Nadia Al Chahed
19 Septembre 2016•Mise à jour: 19 Septembre 2016
AA/Niamey/Balima Boureima
Au Niger, deux jours après la fête de l’Aid al-Adha (Tabaski) l’heure est à l’écoulement des peaux des bêtes sacrifiées. Une source de revenu pour plusieurs jeunes et même d'ONG locales.
Sur une grande artère du marché Katako à Niamey, la capitale, des centaines de peaux, généreusement saupoudrées de sel, s'entassaient, jeudi dernier, des deux côtés de l’allée.

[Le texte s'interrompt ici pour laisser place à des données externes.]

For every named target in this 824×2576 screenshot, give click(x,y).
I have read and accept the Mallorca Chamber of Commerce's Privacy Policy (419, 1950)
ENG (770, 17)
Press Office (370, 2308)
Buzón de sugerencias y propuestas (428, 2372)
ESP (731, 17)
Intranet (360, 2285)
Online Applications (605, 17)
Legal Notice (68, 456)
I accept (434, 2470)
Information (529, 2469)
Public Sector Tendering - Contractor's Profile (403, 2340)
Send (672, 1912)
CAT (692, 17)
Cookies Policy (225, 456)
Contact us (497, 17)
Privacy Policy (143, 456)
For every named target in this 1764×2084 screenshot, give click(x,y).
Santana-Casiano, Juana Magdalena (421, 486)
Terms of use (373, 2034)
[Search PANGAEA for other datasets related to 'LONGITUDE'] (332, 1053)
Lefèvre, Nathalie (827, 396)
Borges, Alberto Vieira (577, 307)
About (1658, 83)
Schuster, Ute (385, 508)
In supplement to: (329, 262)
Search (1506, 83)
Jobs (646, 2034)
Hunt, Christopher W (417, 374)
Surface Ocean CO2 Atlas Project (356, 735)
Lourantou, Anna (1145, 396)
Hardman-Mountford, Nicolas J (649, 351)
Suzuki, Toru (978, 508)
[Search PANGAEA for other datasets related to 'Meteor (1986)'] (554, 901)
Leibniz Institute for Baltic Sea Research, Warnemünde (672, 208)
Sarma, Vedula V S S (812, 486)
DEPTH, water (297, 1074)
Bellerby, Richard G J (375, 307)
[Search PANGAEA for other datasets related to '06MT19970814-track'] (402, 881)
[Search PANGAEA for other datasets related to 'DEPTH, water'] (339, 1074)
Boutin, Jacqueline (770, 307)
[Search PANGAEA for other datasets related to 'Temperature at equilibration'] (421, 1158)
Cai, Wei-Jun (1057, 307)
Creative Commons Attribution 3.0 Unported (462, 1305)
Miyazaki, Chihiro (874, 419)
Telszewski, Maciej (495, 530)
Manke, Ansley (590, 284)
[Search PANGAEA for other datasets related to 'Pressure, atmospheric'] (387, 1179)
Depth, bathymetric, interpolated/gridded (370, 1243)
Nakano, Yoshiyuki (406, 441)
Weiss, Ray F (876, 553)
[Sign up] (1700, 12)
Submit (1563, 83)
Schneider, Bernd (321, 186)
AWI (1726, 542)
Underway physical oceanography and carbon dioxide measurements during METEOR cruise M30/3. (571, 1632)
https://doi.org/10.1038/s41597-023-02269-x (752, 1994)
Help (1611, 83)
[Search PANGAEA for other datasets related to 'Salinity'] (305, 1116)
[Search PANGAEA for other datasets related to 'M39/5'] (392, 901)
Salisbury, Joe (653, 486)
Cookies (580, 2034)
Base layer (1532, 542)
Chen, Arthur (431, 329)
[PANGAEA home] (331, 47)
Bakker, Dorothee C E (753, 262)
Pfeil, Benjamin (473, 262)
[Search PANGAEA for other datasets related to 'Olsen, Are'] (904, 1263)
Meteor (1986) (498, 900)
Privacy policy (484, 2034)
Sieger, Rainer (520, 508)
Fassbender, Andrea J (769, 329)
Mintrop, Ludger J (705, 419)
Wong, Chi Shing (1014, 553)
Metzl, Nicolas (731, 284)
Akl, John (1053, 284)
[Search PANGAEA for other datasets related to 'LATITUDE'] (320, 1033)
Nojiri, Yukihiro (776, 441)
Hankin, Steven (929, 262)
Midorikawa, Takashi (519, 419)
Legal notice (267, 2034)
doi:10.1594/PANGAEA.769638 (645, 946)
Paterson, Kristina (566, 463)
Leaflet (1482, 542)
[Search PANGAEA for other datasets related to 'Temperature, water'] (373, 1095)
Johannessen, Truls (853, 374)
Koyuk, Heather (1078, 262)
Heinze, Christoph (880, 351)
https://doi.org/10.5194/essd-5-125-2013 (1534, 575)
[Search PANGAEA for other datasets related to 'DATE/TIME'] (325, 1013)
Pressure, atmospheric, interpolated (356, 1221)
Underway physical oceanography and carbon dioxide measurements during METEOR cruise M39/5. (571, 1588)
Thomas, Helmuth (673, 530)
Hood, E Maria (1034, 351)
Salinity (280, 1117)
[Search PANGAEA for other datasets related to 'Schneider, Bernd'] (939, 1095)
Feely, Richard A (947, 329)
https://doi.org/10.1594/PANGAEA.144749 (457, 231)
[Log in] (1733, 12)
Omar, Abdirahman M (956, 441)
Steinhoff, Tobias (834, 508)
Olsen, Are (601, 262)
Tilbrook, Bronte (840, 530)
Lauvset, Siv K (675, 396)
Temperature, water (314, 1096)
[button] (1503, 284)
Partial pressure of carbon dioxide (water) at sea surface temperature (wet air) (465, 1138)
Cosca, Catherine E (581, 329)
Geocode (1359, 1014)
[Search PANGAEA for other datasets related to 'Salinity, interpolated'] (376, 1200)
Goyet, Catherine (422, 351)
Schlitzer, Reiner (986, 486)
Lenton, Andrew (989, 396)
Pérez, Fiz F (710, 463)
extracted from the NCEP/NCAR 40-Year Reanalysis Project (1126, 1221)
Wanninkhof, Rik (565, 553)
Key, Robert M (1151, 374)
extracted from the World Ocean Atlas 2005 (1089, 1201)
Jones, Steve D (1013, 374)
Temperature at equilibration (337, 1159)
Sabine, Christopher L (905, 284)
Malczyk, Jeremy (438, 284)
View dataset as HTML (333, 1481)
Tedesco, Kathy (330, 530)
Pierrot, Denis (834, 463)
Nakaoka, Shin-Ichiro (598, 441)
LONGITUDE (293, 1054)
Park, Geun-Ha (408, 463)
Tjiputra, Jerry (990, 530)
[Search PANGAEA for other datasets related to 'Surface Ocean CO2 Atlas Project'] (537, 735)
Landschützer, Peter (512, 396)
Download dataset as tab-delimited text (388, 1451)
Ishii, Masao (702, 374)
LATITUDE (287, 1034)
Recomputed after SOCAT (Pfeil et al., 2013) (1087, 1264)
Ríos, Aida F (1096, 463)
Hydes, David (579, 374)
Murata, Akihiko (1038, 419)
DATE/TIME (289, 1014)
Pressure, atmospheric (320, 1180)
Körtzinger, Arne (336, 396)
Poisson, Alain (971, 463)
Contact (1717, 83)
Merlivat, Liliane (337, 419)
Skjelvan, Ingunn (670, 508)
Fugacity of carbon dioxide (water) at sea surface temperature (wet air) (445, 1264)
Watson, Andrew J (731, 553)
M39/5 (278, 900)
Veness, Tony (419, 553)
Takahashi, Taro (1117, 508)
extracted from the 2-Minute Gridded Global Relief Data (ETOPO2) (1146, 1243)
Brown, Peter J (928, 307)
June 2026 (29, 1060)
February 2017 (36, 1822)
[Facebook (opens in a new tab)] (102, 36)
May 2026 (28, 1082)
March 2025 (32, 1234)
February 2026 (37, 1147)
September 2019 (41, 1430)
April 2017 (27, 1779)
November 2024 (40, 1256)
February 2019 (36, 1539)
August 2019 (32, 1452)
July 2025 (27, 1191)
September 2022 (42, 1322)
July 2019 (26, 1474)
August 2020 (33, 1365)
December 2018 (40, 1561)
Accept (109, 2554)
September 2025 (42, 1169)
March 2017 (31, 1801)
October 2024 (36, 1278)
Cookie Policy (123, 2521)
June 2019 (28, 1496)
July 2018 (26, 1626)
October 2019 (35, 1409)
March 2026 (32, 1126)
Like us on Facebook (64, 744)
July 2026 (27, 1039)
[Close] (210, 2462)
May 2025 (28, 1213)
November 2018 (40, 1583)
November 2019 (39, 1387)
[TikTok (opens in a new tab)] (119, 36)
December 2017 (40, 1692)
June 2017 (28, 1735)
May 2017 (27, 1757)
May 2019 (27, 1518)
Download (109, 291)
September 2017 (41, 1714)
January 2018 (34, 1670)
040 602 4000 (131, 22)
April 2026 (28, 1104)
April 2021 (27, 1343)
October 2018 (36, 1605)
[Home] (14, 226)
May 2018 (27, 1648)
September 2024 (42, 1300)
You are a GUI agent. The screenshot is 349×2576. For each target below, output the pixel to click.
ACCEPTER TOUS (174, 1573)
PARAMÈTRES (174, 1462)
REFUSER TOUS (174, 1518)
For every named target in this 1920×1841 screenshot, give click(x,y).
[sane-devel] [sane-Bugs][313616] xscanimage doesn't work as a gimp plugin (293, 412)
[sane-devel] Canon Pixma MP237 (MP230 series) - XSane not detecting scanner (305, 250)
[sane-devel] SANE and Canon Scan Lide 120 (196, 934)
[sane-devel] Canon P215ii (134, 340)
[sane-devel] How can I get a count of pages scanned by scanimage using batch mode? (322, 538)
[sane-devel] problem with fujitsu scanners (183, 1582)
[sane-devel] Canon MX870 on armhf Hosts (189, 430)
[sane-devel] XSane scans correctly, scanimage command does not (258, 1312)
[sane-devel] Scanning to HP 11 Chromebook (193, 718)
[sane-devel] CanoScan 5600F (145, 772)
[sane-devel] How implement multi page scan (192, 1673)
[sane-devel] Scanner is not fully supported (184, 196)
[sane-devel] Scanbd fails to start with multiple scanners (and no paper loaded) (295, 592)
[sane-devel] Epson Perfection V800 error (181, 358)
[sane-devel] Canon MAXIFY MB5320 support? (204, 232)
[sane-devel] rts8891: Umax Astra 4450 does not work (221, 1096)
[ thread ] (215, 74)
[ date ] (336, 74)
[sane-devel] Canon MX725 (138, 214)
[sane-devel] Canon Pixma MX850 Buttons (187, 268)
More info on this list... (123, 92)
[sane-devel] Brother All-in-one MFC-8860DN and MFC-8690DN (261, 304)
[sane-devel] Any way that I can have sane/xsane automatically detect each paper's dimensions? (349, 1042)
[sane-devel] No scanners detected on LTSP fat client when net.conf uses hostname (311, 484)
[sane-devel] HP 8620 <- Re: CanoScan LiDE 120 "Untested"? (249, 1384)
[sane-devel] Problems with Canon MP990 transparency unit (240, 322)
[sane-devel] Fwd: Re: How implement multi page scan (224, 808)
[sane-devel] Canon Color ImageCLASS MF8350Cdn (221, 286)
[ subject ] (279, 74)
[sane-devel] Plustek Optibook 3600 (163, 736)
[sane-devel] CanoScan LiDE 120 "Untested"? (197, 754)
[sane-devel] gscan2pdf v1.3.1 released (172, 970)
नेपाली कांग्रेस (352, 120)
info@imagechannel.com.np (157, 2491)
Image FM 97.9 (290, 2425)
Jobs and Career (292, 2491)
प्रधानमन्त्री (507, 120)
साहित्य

Commerçants et jeunes garçons, dont certains ne dépassent pas les 12 ans d'âge, s'affairaient tout autour et discutaient des prix.
Les peaux de moutons et de chèvres sont vendues à environ 250 Fcfa (0,40 dollar) la pièce à des intermédiaires qui les revendent à des grossistes, explique à Anadolu un jeune vendeur.
La vente est exclusivement assurée par des enfants dans la mesure où la religion interdit à celui qui fait un sacrifice de vendre la moindre partie de la bête.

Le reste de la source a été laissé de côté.